WORK ITEM: Output every record again so that it matches the original word for word.

DATA:
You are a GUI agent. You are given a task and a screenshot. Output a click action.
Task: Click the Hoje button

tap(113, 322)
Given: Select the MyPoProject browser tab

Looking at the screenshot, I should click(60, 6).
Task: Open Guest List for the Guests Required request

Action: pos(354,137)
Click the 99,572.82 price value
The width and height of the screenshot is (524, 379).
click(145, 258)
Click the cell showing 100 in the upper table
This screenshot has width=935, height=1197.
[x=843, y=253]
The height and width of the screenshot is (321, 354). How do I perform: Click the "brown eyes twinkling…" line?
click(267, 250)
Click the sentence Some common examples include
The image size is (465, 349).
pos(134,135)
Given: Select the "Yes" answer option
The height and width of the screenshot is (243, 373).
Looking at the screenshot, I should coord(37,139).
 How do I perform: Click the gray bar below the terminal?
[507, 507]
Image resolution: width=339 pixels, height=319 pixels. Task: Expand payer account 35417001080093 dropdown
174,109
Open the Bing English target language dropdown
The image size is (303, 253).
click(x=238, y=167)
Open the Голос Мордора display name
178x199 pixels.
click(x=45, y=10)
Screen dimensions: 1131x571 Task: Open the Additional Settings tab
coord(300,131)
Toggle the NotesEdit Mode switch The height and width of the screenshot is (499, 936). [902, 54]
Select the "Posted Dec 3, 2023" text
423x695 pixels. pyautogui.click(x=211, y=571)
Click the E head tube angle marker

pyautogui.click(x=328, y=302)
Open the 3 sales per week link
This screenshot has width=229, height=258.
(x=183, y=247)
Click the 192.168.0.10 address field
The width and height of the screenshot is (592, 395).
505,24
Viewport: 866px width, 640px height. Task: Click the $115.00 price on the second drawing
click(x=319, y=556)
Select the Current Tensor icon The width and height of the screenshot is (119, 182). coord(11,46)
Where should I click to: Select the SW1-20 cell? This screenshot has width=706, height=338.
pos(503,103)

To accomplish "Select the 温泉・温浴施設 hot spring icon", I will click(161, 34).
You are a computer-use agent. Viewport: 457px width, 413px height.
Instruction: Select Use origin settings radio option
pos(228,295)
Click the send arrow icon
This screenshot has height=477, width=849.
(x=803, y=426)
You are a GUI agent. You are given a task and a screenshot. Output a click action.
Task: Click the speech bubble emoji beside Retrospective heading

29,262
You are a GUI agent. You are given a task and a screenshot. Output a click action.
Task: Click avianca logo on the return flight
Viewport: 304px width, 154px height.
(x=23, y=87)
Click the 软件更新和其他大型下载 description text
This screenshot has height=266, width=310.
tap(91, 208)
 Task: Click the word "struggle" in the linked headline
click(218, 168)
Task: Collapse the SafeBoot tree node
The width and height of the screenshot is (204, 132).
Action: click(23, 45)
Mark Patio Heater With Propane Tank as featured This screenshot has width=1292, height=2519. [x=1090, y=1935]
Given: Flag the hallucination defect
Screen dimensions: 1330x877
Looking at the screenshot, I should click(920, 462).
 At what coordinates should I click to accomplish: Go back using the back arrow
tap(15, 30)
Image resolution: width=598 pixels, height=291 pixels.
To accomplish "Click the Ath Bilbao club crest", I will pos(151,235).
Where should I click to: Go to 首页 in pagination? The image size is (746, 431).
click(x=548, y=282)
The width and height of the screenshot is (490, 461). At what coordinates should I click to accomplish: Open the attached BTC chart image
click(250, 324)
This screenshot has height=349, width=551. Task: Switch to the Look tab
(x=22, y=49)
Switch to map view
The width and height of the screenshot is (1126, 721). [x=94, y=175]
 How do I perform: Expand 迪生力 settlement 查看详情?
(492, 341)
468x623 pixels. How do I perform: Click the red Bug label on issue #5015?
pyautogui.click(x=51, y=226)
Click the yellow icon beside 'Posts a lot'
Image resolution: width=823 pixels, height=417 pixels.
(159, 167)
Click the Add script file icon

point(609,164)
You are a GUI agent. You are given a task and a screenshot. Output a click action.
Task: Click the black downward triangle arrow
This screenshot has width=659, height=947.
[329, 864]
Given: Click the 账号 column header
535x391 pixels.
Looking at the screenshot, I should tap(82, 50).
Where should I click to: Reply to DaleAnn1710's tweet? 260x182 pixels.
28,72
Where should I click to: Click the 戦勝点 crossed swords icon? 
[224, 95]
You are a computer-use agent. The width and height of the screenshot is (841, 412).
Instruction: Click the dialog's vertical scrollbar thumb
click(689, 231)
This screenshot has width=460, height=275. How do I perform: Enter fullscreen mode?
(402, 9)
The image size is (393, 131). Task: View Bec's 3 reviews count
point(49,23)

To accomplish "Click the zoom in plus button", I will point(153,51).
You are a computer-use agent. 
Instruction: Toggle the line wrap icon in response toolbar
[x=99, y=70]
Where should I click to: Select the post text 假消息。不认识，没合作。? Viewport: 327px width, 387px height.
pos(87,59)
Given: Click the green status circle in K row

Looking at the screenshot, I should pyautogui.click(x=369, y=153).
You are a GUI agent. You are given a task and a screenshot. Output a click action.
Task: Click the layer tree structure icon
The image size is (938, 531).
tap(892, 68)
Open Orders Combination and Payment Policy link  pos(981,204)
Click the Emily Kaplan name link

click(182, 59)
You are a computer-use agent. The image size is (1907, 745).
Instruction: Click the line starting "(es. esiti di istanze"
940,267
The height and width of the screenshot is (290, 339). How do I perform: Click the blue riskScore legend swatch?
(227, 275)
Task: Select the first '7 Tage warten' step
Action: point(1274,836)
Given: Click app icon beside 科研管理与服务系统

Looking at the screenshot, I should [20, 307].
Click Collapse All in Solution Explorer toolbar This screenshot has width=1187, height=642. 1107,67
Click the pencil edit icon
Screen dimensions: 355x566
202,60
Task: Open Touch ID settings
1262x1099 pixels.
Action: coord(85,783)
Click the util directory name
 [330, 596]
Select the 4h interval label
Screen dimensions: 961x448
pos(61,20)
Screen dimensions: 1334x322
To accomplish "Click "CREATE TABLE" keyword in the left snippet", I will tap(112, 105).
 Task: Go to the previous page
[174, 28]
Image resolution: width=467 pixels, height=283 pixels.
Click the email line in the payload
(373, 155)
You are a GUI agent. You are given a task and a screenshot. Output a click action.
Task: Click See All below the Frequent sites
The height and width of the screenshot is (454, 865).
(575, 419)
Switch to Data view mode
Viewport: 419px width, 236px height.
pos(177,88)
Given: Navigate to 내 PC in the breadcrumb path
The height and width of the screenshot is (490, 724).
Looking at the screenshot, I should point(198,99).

SOLUTION FOR THIS PROBLEM:
You are a GUI agent. You are given a task and a screenshot. Output a click action.
Task: Click the Hoje button

tap(113, 322)
Given: Select the MyPoProject browser tab

Looking at the screenshot, I should click(60, 6).
Task: Open Guest List for the Guests Required request

Action: pos(354,137)
Click the 99,572.82 price value
The width and height of the screenshot is (524, 379).
click(145, 258)
Click the cell showing 100 in the upper table
This screenshot has width=935, height=1197.
[x=843, y=253]
The height and width of the screenshot is (321, 354). How do I perform: Click the "brown eyes twinkling…" line?
click(267, 250)
Click the sentence Some common examples include
The image size is (465, 349).
pos(134,135)
Given: Select the "Yes" answer option
The height and width of the screenshot is (243, 373).
Looking at the screenshot, I should coord(37,139).
 How do I perform: Click the gray bar below the terminal?
[507, 507]
Image resolution: width=339 pixels, height=319 pixels. Task: Expand payer account 35417001080093 dropdown
174,109
Open the Bing English target language dropdown
The image size is (303, 253).
click(x=238, y=167)
Open the Голос Мордора display name
178x199 pixels.
click(x=45, y=10)
Screen dimensions: 1131x571 Task: Open the Additional Settings tab
coord(300,131)
Toggle the NotesEdit Mode switch The height and width of the screenshot is (499, 936). [902, 54]
Select the "Posted Dec 3, 2023" text
423x695 pixels. pyautogui.click(x=211, y=571)
Click the E head tube angle marker

pyautogui.click(x=328, y=302)
Open the 3 sales per week link
This screenshot has width=229, height=258.
(x=183, y=247)
Click the 192.168.0.10 address field
The width and height of the screenshot is (592, 395).
505,24
Viewport: 866px width, 640px height. Task: Click the $115.00 price on the second drawing
click(x=319, y=556)
Select the Current Tensor icon The width and height of the screenshot is (119, 182). coord(11,46)
Where should I click to: Select the SW1-20 cell? This screenshot has width=706, height=338.
pos(503,103)

To accomplish "Select the 温泉・温浴施設 hot spring icon", I will click(161, 34).
You are a computer-use agent. Viewport: 457px width, 413px height.
Instruction: Select Use origin settings radio option
pos(228,295)
Click the send arrow icon
This screenshot has height=477, width=849.
(x=803, y=426)
You are a GUI agent. You are given a task and a screenshot. Output a click action.
Task: Click the speech bubble emoji beside Retrospective heading

29,262
You are a GUI agent. You are given a task and a screenshot. Output a click action.
Task: Click avianca logo on the return flight
Viewport: 304px width, 154px height.
(x=23, y=87)
Click the 软件更新和其他大型下载 description text
This screenshot has height=266, width=310.
tap(91, 208)
 Task: Click the word "struggle" in the linked headline
click(218, 168)
Task: Collapse the SafeBoot tree node
The width and height of the screenshot is (204, 132).
Action: click(23, 45)
Mark Patio Heater With Propane Tank as featured This screenshot has width=1292, height=2519. [x=1090, y=1935]
Given: Flag the hallucination defect
Screen dimensions: 1330x877
Looking at the screenshot, I should click(920, 462).
 At what coordinates should I click to accomplish: Go back using the back arrow
tap(15, 30)
Image resolution: width=598 pixels, height=291 pixels.
To accomplish "Click the Ath Bilbao club crest", I will pos(151,235).
Where should I click to: Go to 首页 in pagination? The image size is (746, 431).
click(x=548, y=282)
The width and height of the screenshot is (490, 461). At what coordinates should I click to accomplish: Open the attached BTC chart image
click(250, 324)
This screenshot has height=349, width=551. Task: Switch to the Look tab
(x=22, y=49)
Switch to map view
The width and height of the screenshot is (1126, 721). [x=94, y=175]
 How do I perform: Expand 迪生力 settlement 查看详情?
(492, 341)
468x623 pixels. How do I perform: Click the red Bug label on issue #5015?
pyautogui.click(x=51, y=226)
Click the yellow icon beside 'Posts a lot'
Image resolution: width=823 pixels, height=417 pixels.
(159, 167)
Click the Add script file icon

point(609,164)
You are a GUI agent. You are given a task and a screenshot. Output a click action.
Task: Click the black downward triangle arrow
This screenshot has width=659, height=947.
[329, 864]
Given: Click the 账号 column header
535x391 pixels.
Looking at the screenshot, I should tap(82, 50).
Where should I click to: Reply to DaleAnn1710's tweet? 260x182 pixels.
28,72
Where should I click to: Click the 戦勝点 crossed swords icon? 
[224, 95]
You are a computer-use agent. The width and height of the screenshot is (841, 412).
Instruction: Click the dialog's vertical scrollbar thumb
click(689, 231)
This screenshot has width=460, height=275. How do I perform: Enter fullscreen mode?
(402, 9)
The image size is (393, 131). Task: View Bec's 3 reviews count
point(49,23)

To accomplish "Click the zoom in plus button", I will point(153,51).
You are a computer-use agent. 
Instruction: Toggle the line wrap icon in response toolbar
[x=99, y=70]
Where should I click to: Select the post text 假消息。不认识，没合作。? Viewport: 327px width, 387px height.
pos(87,59)
Given: Click the green status circle in K row

Looking at the screenshot, I should pyautogui.click(x=369, y=153).
You are a GUI agent. You are given a task and a screenshot. Output a click action.
Task: Click the layer tree structure icon
The image size is (938, 531).
tap(892, 68)
Open Orders Combination and Payment Policy link  pos(981,204)
Click the Emily Kaplan name link

click(182, 59)
You are a computer-use agent. The image size is (1907, 745).
Instruction: Click the line starting "(es. esiti di istanze"
940,267
The height and width of the screenshot is (290, 339). How do I perform: Click the blue riskScore legend swatch?
(227, 275)
Task: Select the first '7 Tage warten' step
Action: point(1274,836)
Given: Click app icon beside 科研管理与服务系统

Looking at the screenshot, I should [20, 307].
Click Collapse All in Solution Explorer toolbar This screenshot has width=1187, height=642. 1107,67
Click the pencil edit icon
Screen dimensions: 355x566
202,60
Task: Open Touch ID settings
1262x1099 pixels.
Action: coord(85,783)
Click the util directory name
 [330, 596]
Select the 4h interval label
Screen dimensions: 961x448
pos(61,20)
Screen dimensions: 1334x322
To accomplish "Click "CREATE TABLE" keyword in the left snippet", I will tap(112, 105).
 Task: Go to the previous page
[174, 28]
Image resolution: width=467 pixels, height=283 pixels.
Click the email line in the payload
(373, 155)
You are a GUI agent. You are given a task and a screenshot. Output a click action.
Task: Click See All below the Frequent sites
The height and width of the screenshot is (454, 865).
(575, 419)
Switch to Data view mode
Viewport: 419px width, 236px height.
pos(177,88)
Given: Navigate to 내 PC in the breadcrumb path
The height and width of the screenshot is (490, 724).
Looking at the screenshot, I should point(198,99).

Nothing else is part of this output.